There is so much to celebrate. But there are real disappointments, too.

This legislative session, the Massachusetts legislature completely dropped the ball on issues of criminal justice and race. There’s no way to soft-pedal it.
Despite consensus among the top leaders in state government that our humanity, integrity and economy demand smart justice reforms, and despite a sense of great hope at the outset that this legislative session could mark historic progress, reformers came away virtually empty-handed. Yes, much has been on hold while the Council on State Governments crunches data and prepares recommendations about recidivism and reentry. But other major avenues for change, from bail reform and repeal of harmful mandatory minimum sentences to drug diversion and placement of dying prisoners in nursing care, have been similarly shelved until an uncertain future time.

Still, there were accomplishments worth noting, and the ACLU is pleased to have played a role in them. These include: ensuring that innocent women struggling with addiction are not locked up without treatment; restoring drivers licenses for many people rebuilding their lives after a conviction; and securing state grant funding for police body camera pilot programs. But these advances are far too modest when the need for change is so great.

Staff attorney Carl Williams at a speak-out on racial justice at the State House, organized by the Massachusetts Black and Latino Legislative Caucus.
 

Equally important, at a time when the #BlackLivesMatter movement has turned up the volume for civil rights in response to a national crisis regarding racial bias in policing, the Massachusetts legislature has been thunderously silent. The ACLU of Massachusetts was proud to join a speak-out for racial justice at the State House on the Saturday before the close of formal sessions. We will be even prouder when we can point to real, meaningful reforms that address these issues. What’s on our list?

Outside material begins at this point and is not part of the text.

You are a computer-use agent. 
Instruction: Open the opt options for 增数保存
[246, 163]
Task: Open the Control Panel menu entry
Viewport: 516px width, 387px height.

Peace Officer Standards and Training (POST) to ensure basic accountability; data collection and reporting about police-civilian encounters; and independent and impartial investigation of officer-involved deaths.

 

The legislature has a long way to go on matters of digital security, too. Our laws are simply not keeping pace with our increasingly sophisticated technology. The ACLU has championed a straightforward agenda of re-establishing probable cause warrants as the constitutional gold standard for government information-gathering in the 21st century – for drones and phones and everything in between – as well as preventing employers from snooping in our private social media accounts, keeping healthcare confidential, and developing basic security protections for biometric data. A number of proposals advanced and some even passed one chamber, but none crossed the finish line. Massachusetts needs to step up its commitment to 21st century digital security!

Our landmark wins for public records reform, trans rights, and equal pay made this a historic, banner legislative session for civil liberties and civil rights. Though much remains to be done, this is a moment to savor and celebrate.

At the ACLU of Massachusetts, we know that freedom doesn’t protect itself. So, in the days after the end of formal sessions, we cheer our victories and rededicate ourselves to fighting for the future. See you in January 2017!


Gavi Wolfe is legislative counsel at the ACLU of Massachusetts.